Thanks to @Glavin001 for the quick workaround! here you have the downgrade quick code:

sudo curl -o /usr/local/bin/cog -L https://github.com/replicate/cog/releases/download/v0.7.2/cog_`uname -s`_`uname -m`
sudo chmod +x /usr/local/bin/cog
ichernev commented 1 year ago

I also hit this on lambdalabs machines, cog version 0.8.1. Another workaround is to set gpu: false, but then you have to launch your containers manually with docker --gpus all. At least it points to a problem in the gpu-specific places.

hongchaodeng commented 1 year ago

I think I get a hold of what caused the issue here.
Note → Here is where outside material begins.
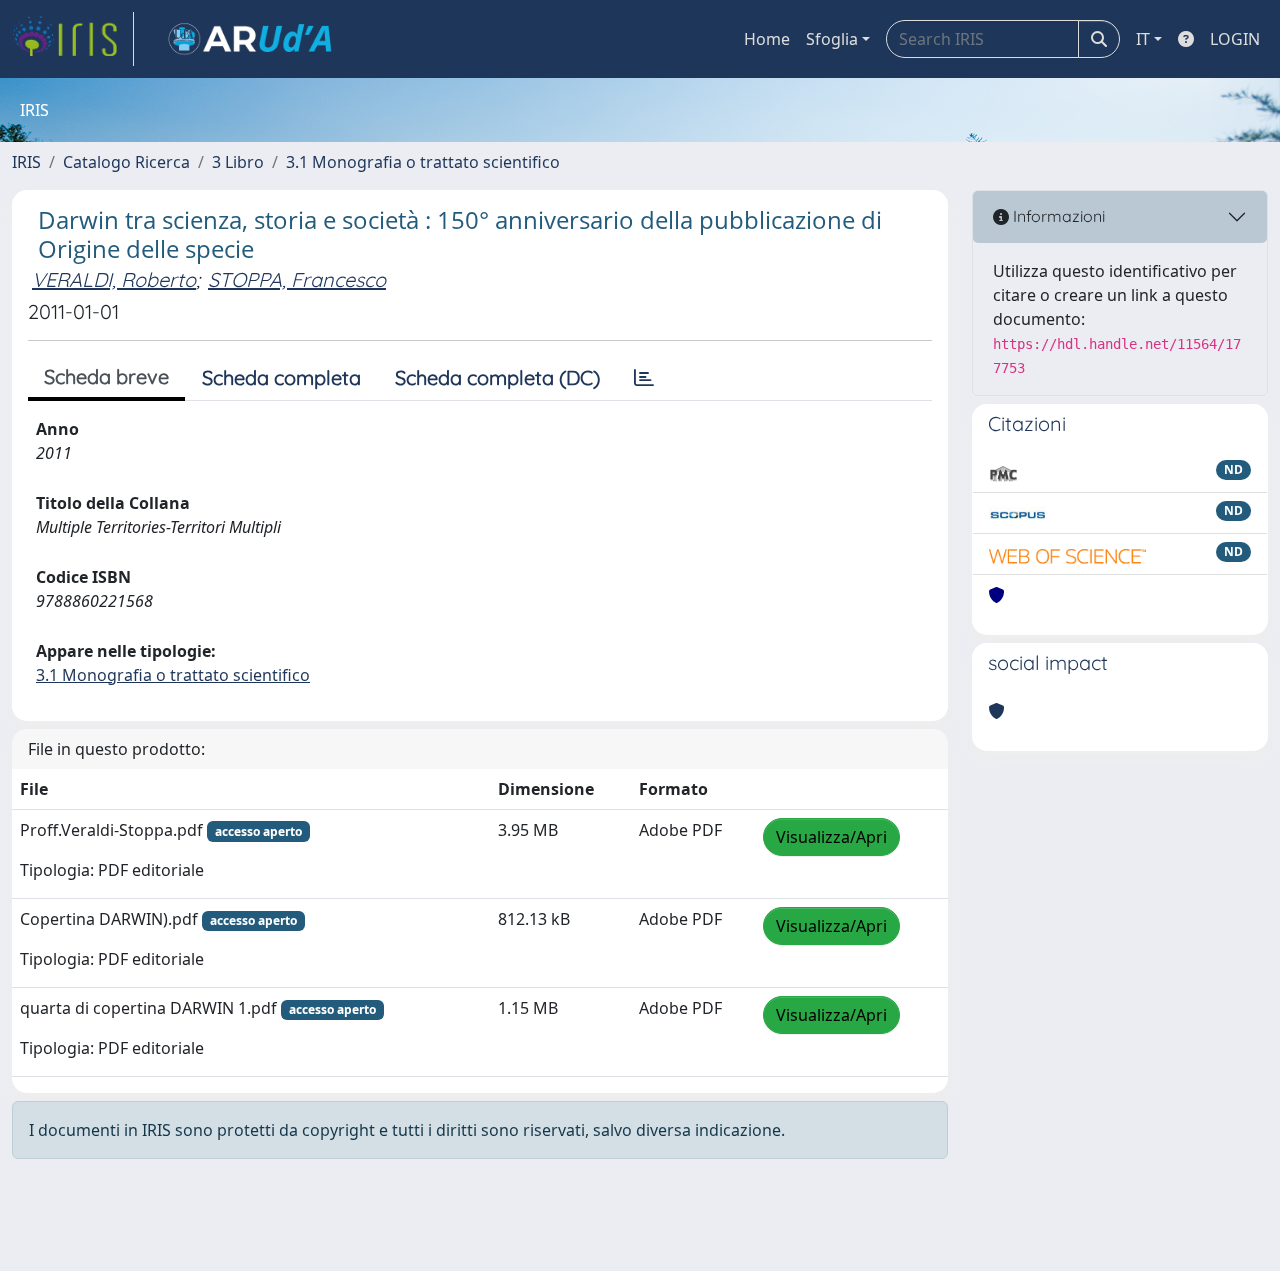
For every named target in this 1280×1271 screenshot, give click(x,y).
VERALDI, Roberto (114, 279)
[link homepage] (73, 39)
First and foremost to point out that the root cause of this problem lies in the lines of code that installed tini.

To verify it, I have created three simplified dockerfiles.

The Original One (v0.7.2) works

FROM nvidia/cuda:11.8.0-cudnn8-devel-ubuntu22.04
ENV DEBIAN_FRONTEND=noninteractive
ENV PYTHONUNBUFFERED=1
ENV LD_LIBRARY_PATH=$LD_LIBRARY_PATH:/usr/lib/x86_64-linux-gnu:/usr/local/nvidia/lib64:/usr/local/nvidia/bin
ENV PATH="/root/.pyenv/shims:/root/.pyenv/bin:$PATH"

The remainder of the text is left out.